Short of trashing the back plate what would a real machinist do?
 
I know cast must pre heat, tig welded with nickle or( not sure on spelling) enconel Wire and post heat not sure on temps I'll ask the main qc at work Tuesday and I'll let or machinest read this and get his opinion (30+ years) if someone hasn't got you an answer by then is it regular old cast and if qc says enconel wire is best I can get us some from work it's expensive wire and how much is a few thousandths
 
so are you referring to the shank side of backing plate? if so, maybe you could take some appropriate sized DOM and turn backing plate shank down some more, to a press fit in the tubing. essentially making a speedy sleeve. then re-turn backing plate shank back to desired diameter. maybe missing completely what your going for. pictures would help if this does not sound like it would work.
 
Here's the exact back plate:

0856819-11.jpg


The chuck has a bore in the back of it and the OD of that bore should be a snug, almost press fit onto the OD of the above back plate. Just judging by your description of the "shank" I'm thinking you are understanding me correctly because the DOM idea would probably work except that it would have to be like 7" ID DOM. That's not really a huge problem to find, just not something I keep on hand. Its definitely an option though.
 
I had to move onto another project so I didn't measure before I left the shop. But if I had to estimate I would say .003 or so. Just barely enough to feel / see and you really have to be looking closely.
 
Re: Re: Re: Question for a machinist

mac said:
so are you referring to the shank side of backing plate? if so, maybe you could take some appropriate sized DOM and turn backing plate shank down some more, to a press fit in the tubing. essentially making a speedy sleeve. then re-turn backing plate shank back to desired diameter. maybe missing completely what your going for. pictures would help if this does not sound like it would work.
The more I think about this the better it sounds. I think this is the route I will go. Thank you.
 
Is this a straight cut or a taper cut, that is different from both my lathes, but if it is a taper cut you could machine some off of the back side. If it is a straight cut, just bolt it on, dowel it, and cut your jaws in to make sure they are true. But all of this is said without me understanding how this bolts up on the lathe so it may not help at all.
 
Knurling will make the OD larger but not by much. I have used it to fix parts. Don't know how well it will work in this situation.

* DATA EXCERPT
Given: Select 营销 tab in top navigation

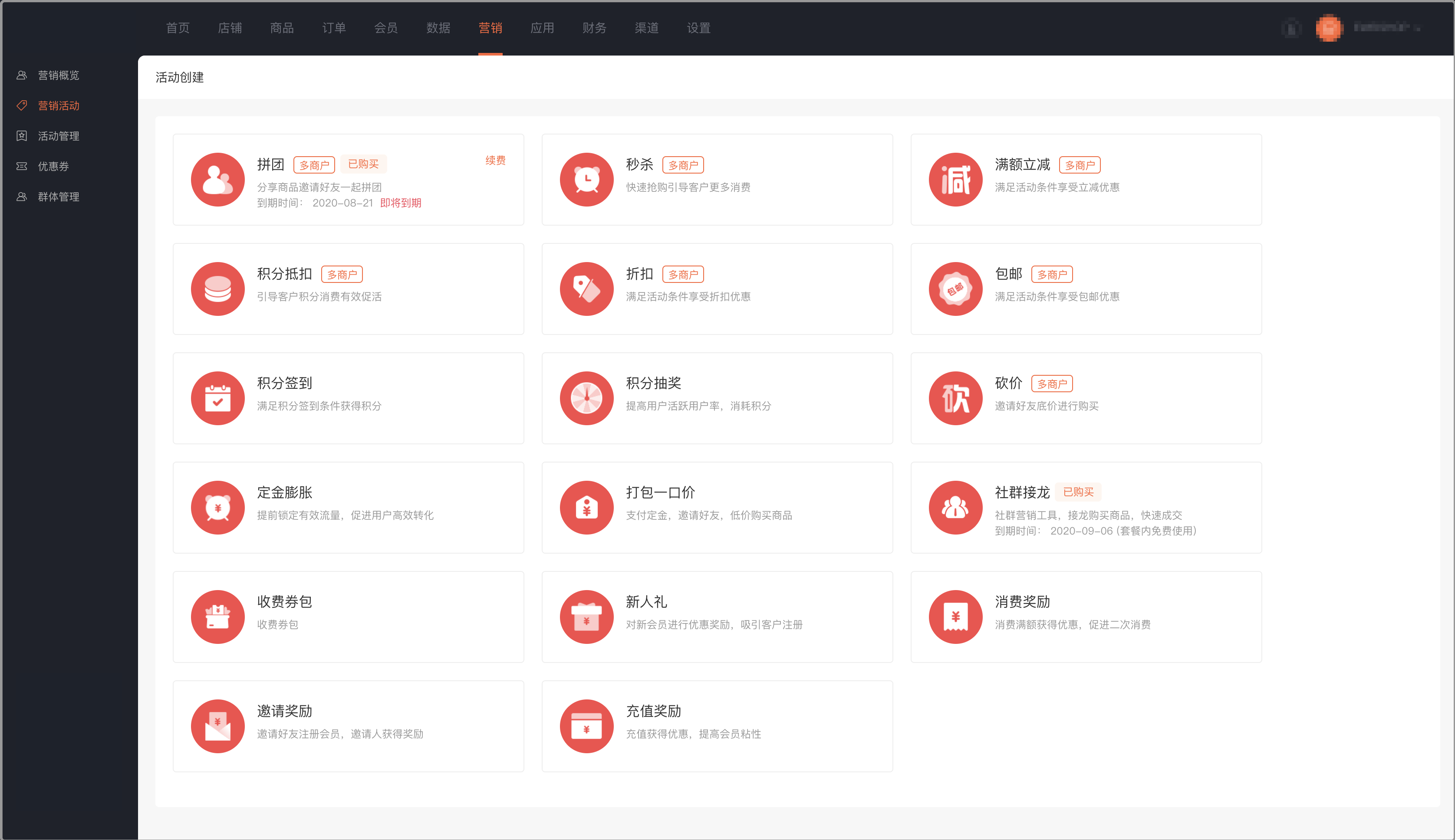Looking at the screenshot, I should point(490,27).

* REQUIRED ACTIONS
1. Decide whether each statement agrees with the forum thread. Answer yes or no for each, and quote the deciding words exactly. (a) The poster measured the back plate before leaving the shop. (b) The tubing for the sleeve idea would need an inside diameter of about 7". (c) Knurling makes the OD smaller.
2. Reproduce the forum thread verbatim, from "I had to move" up to and including "be looking closely.".
3. In the forum thread, what amount does the poster estimate for the discrepancy without having measured it?

* FULL SOLUTIONS
1.
(a) No: "I didn't measure before I left the shop"
(b) Yes: "it would have to be like 7" ID DOM"
(c) No: "Knurling will make the OD larger but not by much."

2.
I had to move onto another project so I didn't measure before I left the shop. But if I had to estimate I would say .003 or so. Just barely enough to feel / see and you really have to be looking closely.

3. About .003 ("I would say .003 or so").